◆ To do:
Reproduce all of the entries below word for word, leaving every character unchanged.

── Data for this exercise

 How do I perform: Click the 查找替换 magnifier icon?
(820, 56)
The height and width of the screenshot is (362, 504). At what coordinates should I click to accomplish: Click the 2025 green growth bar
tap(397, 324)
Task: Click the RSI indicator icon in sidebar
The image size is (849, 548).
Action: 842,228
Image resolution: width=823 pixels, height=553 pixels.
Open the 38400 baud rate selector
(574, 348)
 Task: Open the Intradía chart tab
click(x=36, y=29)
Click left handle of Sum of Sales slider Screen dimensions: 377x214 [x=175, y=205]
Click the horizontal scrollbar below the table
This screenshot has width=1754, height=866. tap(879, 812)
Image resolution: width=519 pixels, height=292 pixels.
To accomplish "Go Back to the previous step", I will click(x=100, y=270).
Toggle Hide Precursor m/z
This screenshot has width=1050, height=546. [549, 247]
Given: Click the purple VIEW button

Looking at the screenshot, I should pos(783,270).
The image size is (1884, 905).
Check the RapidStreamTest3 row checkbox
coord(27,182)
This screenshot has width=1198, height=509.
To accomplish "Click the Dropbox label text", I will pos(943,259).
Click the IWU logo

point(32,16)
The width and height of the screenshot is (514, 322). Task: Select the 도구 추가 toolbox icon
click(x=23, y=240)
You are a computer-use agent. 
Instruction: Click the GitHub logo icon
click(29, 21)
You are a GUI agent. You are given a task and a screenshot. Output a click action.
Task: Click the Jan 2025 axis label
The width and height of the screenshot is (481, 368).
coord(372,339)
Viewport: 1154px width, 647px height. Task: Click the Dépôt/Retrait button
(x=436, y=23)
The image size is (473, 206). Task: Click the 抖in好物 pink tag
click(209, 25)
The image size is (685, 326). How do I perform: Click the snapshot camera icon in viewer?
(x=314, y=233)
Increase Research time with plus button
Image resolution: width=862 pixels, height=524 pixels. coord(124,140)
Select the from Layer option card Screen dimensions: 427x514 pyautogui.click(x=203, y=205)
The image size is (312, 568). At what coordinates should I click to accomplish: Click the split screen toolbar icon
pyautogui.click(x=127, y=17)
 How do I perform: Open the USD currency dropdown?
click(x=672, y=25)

────

◆ Solution to the problem:
 How do I perform: Click the 查找替换 magnifier icon?
(820, 56)
The height and width of the screenshot is (362, 504). At what coordinates should I click to accomplish: Click the 2025 green growth bar
tap(397, 324)
Task: Click the RSI indicator icon in sidebar
The image size is (849, 548).
Action: 842,228
Image resolution: width=823 pixels, height=553 pixels.
Open the 38400 baud rate selector
(574, 348)
 Task: Open the Intradía chart tab
click(x=36, y=29)
Click left handle of Sum of Sales slider Screen dimensions: 377x214 [x=175, y=205]
Click the horizontal scrollbar below the table
This screenshot has width=1754, height=866. tap(879, 812)
Image resolution: width=519 pixels, height=292 pixels.
To accomplish "Go Back to the previous step", I will click(x=100, y=270).
Toggle Hide Precursor m/z
This screenshot has width=1050, height=546. [549, 247]
Given: Click the purple VIEW button

Looking at the screenshot, I should pos(783,270).
The image size is (1884, 905).
Check the RapidStreamTest3 row checkbox
coord(27,182)
This screenshot has width=1198, height=509.
To accomplish "Click the Dropbox label text", I will pos(943,259).
Click the IWU logo

point(32,16)
The width and height of the screenshot is (514, 322). Task: Select the 도구 추가 toolbox icon
click(x=23, y=240)
You are a computer-use agent. 
Instruction: Click the GitHub logo icon
click(29, 21)
You are a GUI agent. You are given a task and a screenshot. Output a click action.
Task: Click the Jan 2025 axis label
The width and height of the screenshot is (481, 368).
coord(372,339)
Viewport: 1154px width, 647px height. Task: Click the Dépôt/Retrait button
(x=436, y=23)
The image size is (473, 206). Task: Click the 抖in好物 pink tag
click(209, 25)
The image size is (685, 326). How do I perform: Click the snapshot camera icon in viewer?
(x=314, y=233)
Increase Research time with plus button
Image resolution: width=862 pixels, height=524 pixels. coord(124,140)
Select the from Layer option card Screen dimensions: 427x514 pyautogui.click(x=203, y=205)
The image size is (312, 568). At what coordinates should I click to accomplish: Click the split screen toolbar icon
pyautogui.click(x=127, y=17)
 How do I perform: Open the USD currency dropdown?
click(x=672, y=25)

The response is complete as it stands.